* _EXCERPT PROVIDED_:
Mr. Holmes, Thank you very much for the response. The agreement that binds the employees in question are admin employees and like myself was never privy to trade secrets or anything that would harm the business. These employees are bound by the agreement that reflects they cannot hire or solicit other employees away nor compete against their current employer. My business is totally different industry from my former employer. I was contacted by my former employer's attorney reminding me of my obligations and was given a deadline to confirm in writing that I have had not contact with the employees. By email, I requested a copy of the agreement twice prior to the deadline which was yeterday. I emailed the attorney today stating that since I have not received a response to my two previous requests that I was going to assume that I received the letter by mistake and that I was going to conclude that the alledged obligations were invalid and unenforceable. I asked him to confirm this matter was closed. The attorney responded stating that "assumptions are dangerous" and that "I would hear from him again in the future when he was ready." Is there a way to legally close the book on this matter considering he and his client failed to provide me with the alledged agreement between me and my former employer? Thanks again for your assistance.

David C. Holmes

David C. Holmes

Posted

You could sue for a declaratory judgment that you can hire their employees, but that would be expensive. Otherwise, there is no way to get neat closure.

Posted

Even without an agreement defining your duties post employment, you still owe the former employer duties to not take their confidential information. You also owe a duty to not interfere with the former employer's contractual expectations with its employees.

You should not target your former employees. You can advertise for open positions and should seek to attract all interested people. You should make all offers of employment in writing and confirm that they are bringing nothing with them from the prior employer. You also want the prospective employees to represent that they are not restricted by any written agreements.

* _DATASET ROWS_:
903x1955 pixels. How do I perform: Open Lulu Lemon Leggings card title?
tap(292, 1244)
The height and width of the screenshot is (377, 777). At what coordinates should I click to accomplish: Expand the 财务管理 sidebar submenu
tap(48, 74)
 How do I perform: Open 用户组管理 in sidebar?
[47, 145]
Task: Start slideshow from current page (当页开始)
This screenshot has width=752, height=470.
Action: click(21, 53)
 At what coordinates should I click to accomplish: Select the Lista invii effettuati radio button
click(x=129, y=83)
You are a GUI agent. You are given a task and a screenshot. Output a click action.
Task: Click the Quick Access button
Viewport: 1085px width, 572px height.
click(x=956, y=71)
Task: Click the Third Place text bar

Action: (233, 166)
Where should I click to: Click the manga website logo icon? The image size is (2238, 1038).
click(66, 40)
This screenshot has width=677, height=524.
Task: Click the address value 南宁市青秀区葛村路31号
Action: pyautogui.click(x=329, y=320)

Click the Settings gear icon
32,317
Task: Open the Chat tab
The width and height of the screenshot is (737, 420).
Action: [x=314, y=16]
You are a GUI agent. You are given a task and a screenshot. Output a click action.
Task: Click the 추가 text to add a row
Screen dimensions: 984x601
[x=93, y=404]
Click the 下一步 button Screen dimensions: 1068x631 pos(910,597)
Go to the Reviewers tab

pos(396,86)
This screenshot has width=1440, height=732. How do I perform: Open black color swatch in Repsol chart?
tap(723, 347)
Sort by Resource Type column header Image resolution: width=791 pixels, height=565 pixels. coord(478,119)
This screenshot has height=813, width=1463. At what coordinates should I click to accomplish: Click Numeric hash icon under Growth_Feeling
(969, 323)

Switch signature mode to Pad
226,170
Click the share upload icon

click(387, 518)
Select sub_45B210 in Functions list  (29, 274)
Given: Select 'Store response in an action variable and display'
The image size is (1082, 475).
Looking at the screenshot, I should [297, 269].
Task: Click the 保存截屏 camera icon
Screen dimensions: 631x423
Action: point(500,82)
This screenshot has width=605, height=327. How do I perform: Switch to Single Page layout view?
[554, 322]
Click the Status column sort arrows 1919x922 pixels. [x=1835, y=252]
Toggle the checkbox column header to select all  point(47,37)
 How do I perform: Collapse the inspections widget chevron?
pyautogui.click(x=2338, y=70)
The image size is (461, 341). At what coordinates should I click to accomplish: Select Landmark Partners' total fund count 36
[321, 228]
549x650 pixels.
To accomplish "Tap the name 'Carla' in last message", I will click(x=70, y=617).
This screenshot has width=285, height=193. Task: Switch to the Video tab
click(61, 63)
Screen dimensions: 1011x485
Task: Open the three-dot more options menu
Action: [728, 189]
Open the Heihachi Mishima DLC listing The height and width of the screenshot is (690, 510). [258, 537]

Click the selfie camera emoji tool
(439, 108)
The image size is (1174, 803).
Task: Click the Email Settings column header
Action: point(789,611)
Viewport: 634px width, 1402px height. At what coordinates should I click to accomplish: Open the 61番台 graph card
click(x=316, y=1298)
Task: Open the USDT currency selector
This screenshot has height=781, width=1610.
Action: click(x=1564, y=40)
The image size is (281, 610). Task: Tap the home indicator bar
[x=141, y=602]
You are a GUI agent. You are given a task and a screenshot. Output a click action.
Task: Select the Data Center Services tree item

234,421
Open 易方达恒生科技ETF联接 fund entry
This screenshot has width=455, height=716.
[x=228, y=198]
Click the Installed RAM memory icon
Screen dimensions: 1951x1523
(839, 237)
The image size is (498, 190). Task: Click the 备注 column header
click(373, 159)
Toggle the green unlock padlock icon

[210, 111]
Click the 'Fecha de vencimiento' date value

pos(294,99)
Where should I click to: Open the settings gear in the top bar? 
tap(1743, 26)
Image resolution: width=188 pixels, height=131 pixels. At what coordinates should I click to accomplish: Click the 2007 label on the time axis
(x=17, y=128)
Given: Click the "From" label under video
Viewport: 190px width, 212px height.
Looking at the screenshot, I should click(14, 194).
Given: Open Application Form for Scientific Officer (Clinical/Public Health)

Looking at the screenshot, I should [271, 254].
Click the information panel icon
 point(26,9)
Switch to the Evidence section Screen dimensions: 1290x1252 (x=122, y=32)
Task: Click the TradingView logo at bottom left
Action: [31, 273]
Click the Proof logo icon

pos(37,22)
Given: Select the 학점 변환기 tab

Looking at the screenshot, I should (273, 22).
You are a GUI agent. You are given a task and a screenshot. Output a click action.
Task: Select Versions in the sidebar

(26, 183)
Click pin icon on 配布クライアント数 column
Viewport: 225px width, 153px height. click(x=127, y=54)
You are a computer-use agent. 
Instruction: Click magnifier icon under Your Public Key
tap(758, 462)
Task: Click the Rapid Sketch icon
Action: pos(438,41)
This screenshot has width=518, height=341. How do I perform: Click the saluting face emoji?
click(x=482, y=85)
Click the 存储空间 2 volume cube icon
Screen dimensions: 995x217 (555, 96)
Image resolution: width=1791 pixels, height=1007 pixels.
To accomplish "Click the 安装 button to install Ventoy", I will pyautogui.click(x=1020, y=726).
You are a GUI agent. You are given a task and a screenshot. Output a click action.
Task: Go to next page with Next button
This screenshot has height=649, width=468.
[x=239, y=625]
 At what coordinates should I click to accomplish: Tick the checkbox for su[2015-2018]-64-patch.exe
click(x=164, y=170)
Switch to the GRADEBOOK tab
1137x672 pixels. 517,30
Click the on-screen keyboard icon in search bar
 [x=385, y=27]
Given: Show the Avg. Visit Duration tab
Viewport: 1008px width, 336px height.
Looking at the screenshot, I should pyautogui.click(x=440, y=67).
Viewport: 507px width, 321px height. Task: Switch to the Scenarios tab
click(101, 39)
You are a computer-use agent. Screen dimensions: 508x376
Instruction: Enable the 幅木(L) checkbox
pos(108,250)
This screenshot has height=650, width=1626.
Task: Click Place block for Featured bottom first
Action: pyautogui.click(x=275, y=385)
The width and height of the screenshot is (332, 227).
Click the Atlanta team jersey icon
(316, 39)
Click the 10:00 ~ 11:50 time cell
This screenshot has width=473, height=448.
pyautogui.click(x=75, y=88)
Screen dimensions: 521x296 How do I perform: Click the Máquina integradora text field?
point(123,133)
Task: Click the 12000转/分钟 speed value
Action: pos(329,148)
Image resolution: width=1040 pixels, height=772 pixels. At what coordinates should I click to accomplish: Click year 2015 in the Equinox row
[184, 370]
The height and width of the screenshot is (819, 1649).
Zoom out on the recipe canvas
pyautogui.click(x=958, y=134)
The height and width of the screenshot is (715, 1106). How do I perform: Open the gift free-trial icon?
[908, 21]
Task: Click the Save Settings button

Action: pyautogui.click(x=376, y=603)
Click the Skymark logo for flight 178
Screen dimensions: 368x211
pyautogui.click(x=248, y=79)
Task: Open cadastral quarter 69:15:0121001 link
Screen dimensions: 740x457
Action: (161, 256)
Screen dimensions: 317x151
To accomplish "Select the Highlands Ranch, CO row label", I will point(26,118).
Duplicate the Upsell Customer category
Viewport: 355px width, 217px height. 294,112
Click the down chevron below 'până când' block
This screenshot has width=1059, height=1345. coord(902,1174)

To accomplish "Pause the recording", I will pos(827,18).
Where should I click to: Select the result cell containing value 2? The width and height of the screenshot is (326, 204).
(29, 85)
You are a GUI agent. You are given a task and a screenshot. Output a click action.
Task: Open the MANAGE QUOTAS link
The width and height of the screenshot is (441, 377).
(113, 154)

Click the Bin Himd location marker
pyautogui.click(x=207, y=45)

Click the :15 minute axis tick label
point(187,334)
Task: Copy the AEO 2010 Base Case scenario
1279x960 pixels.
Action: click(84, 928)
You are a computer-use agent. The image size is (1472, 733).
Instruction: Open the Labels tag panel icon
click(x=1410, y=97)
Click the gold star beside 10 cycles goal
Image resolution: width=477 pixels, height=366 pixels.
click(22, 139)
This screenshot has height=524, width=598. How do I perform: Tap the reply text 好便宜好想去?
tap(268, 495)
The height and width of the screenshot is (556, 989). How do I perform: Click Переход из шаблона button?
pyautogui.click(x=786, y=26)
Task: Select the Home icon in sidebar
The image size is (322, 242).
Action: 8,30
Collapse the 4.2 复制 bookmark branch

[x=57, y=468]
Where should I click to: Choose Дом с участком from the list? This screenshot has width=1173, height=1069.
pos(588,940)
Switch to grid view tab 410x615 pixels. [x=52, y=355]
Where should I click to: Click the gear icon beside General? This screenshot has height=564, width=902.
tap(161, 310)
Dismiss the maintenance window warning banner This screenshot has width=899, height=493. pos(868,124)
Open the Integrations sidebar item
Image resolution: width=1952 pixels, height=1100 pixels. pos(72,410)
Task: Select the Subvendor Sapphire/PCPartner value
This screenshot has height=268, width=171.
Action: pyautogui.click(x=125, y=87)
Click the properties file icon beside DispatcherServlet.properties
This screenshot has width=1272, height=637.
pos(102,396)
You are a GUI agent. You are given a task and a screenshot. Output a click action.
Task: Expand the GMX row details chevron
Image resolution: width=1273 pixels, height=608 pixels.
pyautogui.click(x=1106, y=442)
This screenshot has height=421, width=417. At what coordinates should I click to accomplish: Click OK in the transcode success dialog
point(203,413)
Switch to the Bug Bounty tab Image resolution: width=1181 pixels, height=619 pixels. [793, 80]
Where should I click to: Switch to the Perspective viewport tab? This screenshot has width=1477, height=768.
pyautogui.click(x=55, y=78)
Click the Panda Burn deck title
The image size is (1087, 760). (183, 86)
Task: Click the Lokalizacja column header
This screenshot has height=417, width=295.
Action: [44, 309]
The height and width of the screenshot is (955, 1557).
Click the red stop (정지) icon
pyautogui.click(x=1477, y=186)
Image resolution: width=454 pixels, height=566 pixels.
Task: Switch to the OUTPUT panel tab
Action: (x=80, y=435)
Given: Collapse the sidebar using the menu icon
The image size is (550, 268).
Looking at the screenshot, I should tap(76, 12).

* _WHAT TO PRODUCE_: From the forum exchange about the former employer's agreement, write out word for word the passage starting with "You could sue" and going on through "with its employees.".

* _RESPONSE_:
You could sue for a declaratory judgment that you can hire their employees, but that would be expensive. Otherwise, there is no way to get neat closure.

Posted

Even without an agreement defining your duties post employment, you still owe the former employer duties to not take their confidential information. You also owe a duty to not interfere with the former employer's contractual expectations with its employees.